Esta pasando el primer momento del golpe causado por la violencia de la epidemia que nos ha sorprendido a todos por su capacidad de contagio y su rapidez de expansión. Poco a poco, muy poco a poco, vamos pasando a una fase que podemos considerar mucho más reflexiva sobre los que estamos viviendo, que no solo es un problema sanitario sino de mucho más calado. Nuestro cometido es informar, e intentar dar las claves de interpretación, para entender lo que está sucediendo en el Vaticano y su entorno. No cabe duda que la presencia de un papa como el Papa Francisco añade muchos matices interesantes en estos momentos. Las noticias de ayer se centraban en la catastrófica situación financiera que atraviesa el Vaticano. Es evidente que no la ha provocado el Papa Francisco y también es evidente que llevamos años de pontificado, y este sí es del Papa Francisco, en que nada se ha hecho por solucionar los problemas estructurales existentes y esto sí es responsabilidad suya.

Hablando de cosas que creemos de mucho más calado, estamos observando cómo crece la figura del Papa Benedicto XVI y se vuelve a admirar su magisterio tan luminoso en tiempos de tanta oscuridad.

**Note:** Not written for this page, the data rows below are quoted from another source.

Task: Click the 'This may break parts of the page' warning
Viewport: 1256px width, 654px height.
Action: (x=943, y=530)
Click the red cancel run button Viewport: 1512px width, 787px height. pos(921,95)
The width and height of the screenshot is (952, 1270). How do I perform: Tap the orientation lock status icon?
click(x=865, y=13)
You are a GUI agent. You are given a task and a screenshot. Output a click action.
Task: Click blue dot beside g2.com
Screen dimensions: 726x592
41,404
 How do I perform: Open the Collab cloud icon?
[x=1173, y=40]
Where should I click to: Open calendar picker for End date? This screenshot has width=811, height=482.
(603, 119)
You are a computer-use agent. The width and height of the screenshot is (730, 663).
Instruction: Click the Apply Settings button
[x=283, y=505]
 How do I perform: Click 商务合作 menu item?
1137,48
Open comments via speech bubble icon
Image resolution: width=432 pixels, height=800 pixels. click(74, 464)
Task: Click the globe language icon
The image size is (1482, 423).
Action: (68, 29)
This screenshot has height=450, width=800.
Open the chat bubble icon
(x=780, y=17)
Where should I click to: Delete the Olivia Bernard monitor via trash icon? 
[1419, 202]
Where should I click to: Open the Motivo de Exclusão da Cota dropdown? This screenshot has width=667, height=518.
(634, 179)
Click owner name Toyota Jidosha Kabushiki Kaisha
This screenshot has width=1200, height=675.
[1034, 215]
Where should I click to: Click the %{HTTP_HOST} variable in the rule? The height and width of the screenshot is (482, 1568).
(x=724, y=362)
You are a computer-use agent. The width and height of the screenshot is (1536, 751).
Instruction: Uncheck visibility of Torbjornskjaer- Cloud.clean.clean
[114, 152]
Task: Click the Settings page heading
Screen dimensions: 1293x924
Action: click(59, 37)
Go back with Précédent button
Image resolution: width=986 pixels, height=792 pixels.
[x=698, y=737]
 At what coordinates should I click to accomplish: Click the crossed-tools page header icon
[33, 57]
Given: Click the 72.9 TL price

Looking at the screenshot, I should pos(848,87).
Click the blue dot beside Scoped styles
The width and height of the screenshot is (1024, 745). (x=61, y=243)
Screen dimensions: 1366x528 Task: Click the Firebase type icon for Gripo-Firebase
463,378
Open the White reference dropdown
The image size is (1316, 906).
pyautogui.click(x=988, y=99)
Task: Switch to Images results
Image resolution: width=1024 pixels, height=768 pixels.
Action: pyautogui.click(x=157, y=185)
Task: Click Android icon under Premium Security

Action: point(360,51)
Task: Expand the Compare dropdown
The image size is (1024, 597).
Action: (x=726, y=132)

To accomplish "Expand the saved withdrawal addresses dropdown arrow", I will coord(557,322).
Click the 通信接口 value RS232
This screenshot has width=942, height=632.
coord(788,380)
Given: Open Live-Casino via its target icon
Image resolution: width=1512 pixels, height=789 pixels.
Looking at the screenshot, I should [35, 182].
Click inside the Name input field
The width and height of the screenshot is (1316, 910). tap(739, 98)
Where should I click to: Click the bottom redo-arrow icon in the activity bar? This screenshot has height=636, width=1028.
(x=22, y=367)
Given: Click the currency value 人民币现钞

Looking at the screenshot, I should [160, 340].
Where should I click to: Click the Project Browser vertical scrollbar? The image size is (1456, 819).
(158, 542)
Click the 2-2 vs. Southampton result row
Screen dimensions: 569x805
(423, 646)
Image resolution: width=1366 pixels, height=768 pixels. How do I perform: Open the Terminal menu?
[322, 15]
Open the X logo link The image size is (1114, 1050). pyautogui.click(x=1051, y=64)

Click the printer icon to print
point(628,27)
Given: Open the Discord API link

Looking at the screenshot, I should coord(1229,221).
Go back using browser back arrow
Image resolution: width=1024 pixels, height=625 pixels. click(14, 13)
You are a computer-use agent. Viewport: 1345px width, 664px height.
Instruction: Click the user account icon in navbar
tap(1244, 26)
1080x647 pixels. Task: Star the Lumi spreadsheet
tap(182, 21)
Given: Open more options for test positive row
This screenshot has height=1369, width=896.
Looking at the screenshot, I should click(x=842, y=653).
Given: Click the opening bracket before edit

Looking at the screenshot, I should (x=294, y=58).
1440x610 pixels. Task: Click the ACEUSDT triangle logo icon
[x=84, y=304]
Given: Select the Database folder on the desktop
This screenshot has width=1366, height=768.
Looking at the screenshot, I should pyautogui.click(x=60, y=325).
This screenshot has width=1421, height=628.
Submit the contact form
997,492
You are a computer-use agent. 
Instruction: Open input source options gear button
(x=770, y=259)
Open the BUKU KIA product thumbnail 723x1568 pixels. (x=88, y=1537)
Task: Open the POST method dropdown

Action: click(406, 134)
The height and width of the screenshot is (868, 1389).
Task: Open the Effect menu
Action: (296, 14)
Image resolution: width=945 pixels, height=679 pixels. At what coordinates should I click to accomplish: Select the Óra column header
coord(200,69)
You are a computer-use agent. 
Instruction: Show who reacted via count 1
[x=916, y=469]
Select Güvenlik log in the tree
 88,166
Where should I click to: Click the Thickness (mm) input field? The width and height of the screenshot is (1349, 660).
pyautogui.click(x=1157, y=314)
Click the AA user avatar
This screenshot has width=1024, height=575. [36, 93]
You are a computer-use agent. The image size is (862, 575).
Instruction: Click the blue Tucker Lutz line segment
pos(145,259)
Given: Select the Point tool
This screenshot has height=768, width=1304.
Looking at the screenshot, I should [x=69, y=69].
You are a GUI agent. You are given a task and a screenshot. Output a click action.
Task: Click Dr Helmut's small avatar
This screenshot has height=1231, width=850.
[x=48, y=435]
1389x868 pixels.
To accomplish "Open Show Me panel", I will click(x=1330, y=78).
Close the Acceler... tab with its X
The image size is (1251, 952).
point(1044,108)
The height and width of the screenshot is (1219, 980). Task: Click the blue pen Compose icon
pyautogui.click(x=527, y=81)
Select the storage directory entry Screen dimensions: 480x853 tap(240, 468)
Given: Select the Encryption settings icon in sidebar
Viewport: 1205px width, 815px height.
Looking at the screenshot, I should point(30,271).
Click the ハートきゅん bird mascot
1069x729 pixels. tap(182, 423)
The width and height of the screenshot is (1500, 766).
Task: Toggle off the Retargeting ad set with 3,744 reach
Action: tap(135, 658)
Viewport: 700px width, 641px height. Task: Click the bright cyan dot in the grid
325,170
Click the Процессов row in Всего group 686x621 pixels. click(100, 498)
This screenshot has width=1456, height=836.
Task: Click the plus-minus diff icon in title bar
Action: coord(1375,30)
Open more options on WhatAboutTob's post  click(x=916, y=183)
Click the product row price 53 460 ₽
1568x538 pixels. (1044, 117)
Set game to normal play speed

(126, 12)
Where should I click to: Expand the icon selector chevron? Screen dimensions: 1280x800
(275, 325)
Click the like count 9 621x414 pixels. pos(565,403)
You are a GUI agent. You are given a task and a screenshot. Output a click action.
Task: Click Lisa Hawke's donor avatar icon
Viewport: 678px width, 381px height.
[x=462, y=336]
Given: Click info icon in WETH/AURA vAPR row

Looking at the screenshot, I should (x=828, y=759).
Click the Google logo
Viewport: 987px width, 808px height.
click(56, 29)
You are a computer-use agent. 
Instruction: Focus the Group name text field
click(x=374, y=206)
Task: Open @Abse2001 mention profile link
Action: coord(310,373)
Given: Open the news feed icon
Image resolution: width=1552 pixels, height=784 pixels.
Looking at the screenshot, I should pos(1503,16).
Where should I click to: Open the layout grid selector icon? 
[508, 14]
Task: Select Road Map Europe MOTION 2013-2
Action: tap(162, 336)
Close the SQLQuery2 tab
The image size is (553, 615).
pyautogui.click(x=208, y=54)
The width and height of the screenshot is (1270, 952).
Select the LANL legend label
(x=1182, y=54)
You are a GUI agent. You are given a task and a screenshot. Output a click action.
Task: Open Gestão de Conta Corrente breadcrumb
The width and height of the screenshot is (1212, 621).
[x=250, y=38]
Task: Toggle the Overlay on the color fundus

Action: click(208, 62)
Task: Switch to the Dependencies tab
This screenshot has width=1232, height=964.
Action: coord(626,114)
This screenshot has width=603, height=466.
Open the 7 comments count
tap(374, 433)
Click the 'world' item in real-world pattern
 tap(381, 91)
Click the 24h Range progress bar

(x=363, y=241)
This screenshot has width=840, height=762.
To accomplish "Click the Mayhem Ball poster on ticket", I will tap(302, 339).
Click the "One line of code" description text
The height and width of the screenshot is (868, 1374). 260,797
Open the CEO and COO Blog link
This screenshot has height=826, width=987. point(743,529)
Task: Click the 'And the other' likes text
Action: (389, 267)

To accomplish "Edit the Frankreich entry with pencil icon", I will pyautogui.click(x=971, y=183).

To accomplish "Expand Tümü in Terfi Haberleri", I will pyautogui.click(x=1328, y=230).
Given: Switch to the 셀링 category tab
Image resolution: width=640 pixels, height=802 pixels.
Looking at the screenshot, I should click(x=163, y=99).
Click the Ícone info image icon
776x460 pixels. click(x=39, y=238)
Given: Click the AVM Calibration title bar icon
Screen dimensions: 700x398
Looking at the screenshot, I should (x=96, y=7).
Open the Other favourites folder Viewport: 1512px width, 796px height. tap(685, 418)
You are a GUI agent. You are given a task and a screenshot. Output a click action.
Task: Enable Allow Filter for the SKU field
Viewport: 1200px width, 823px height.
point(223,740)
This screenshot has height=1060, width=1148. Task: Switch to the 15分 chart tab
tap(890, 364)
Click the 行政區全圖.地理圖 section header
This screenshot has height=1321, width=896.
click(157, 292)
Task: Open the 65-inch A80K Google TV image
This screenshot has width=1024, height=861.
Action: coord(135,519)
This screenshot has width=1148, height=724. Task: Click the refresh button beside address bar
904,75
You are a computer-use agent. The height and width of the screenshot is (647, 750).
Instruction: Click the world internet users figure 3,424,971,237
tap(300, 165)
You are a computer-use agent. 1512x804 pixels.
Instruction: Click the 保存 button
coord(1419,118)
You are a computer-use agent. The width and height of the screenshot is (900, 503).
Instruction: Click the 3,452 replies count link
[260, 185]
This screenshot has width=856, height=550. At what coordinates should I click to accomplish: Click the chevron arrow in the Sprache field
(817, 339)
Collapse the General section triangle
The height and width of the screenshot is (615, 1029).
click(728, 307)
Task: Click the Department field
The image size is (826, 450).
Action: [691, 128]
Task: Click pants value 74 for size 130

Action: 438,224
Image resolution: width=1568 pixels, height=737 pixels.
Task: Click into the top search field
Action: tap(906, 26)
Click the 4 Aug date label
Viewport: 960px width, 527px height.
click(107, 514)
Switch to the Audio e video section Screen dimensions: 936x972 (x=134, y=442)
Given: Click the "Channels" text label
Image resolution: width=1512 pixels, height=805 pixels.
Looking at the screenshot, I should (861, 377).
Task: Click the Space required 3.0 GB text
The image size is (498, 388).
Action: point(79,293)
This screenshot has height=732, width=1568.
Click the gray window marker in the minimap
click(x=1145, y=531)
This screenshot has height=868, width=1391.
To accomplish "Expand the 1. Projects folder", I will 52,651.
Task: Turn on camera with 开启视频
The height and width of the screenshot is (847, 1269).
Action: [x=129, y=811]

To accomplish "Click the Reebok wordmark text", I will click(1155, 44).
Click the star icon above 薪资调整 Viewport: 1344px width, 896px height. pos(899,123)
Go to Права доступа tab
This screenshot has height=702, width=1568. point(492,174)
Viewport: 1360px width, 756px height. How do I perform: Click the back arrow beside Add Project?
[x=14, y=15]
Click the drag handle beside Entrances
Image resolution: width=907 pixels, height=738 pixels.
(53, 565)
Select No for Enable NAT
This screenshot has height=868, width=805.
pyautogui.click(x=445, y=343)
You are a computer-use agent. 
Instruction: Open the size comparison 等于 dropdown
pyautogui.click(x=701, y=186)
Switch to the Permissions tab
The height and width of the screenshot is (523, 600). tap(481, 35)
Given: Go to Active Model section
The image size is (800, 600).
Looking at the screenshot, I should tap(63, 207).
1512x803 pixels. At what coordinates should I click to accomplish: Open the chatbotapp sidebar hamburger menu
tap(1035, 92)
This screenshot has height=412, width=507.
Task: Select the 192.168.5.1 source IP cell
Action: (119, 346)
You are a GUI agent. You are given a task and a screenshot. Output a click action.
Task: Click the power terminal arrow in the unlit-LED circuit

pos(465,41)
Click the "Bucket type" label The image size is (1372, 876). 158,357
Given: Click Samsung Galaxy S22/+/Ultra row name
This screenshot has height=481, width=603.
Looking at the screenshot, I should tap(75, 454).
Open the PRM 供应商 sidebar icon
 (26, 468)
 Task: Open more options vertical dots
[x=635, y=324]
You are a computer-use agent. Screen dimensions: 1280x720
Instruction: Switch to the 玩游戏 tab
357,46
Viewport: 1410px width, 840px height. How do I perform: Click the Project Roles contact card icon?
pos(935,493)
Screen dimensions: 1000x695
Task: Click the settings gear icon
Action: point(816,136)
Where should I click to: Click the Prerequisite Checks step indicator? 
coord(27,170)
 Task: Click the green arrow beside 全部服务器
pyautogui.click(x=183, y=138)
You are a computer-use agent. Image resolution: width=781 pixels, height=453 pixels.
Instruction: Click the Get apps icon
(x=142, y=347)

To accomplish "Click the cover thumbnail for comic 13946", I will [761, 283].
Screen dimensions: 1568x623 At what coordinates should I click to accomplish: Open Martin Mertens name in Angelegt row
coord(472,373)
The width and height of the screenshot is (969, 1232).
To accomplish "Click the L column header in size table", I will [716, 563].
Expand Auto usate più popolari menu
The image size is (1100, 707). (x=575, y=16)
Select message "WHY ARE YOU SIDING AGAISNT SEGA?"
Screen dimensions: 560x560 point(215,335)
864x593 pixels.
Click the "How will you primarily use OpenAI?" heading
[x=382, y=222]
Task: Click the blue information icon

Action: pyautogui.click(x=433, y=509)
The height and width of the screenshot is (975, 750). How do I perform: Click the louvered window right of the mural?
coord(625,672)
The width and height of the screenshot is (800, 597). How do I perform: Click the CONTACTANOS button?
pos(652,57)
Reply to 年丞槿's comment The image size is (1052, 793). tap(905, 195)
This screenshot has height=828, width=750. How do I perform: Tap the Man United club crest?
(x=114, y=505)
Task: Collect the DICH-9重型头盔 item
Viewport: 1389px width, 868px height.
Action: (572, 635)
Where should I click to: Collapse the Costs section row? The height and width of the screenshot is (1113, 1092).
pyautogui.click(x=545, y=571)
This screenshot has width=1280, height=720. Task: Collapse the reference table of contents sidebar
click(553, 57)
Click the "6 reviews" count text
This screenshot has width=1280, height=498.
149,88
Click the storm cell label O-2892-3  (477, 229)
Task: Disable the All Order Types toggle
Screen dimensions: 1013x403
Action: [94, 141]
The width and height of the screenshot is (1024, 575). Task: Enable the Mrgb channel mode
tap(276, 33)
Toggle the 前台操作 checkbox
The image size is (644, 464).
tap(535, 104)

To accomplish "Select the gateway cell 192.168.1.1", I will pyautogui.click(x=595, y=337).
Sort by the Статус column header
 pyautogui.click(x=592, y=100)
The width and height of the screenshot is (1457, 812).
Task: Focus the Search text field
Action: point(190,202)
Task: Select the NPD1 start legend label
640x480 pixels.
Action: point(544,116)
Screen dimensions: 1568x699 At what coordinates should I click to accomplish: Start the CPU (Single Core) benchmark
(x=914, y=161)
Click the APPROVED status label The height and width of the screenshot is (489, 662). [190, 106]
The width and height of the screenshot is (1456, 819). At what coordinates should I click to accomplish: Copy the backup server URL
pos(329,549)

No es este el lugar de entrar a razonar si el Papa Francisco es católico y no, pero lo que todos tenemos claro es que es, consciente o inconscientemente, ambiguo y confuso y esto no casa nada bien con lo que llamamos magisterio. El magisterio debe de ser claro y nítido, se busca seguridad y firmeza. En magisterio ‘liquido’ deja de ser magisterio y pasa a ser una opinión pasajera sin capacidad de atraer a nadie. En este pontificado hemos caído en las adhesiones inquebrantables a la persona del Papa Francisco y se crean dos bandos, los francisquistas y anti francisquistas que son tan efímeros cómo el magisterio líquido tan a la moda.

Hoy, el Papa Francisco nos recuerda la herencia viva del Papa Juan Pablo II cuando estamos a punto de celebrar, el próximo 18, los cien años de su nacimiento. Es evidente que el Papa Juan Pablo II tenia tirón y un atractivo muy especial que lleno de ilusión muchos ámbitos de la vida de la Iglesia de cuyas rentas todavía vivimos. En estos momentos la admiración se ha convertido en devoción sellada por el propio Papa Francisco con su canonización. El Papa Francisco ha intentado en su pontificado empujar la llamada fraternidad universal con el viejo procedimiento de ocultar los colores demasiado católicos y difuminar vagos conceptos vacíos. Hemos sufrido una avalancha de abrazos y besos, de diálogos y puertas abiertas, de muros abiertos, de periferias existenciales, de calentamientos planetarios, de veneraciones a las pachamamas… todo esto ha quedado arrinconado, barrido, anulado por la terrible realidad de la epidemia. Hoy parece que lo único que tenemos que hacer es obedecer a las autoridades que nos cuidan y en que pase todo esto seguir como sí nada hubiera sucedido cerrando los ojos a la realidad.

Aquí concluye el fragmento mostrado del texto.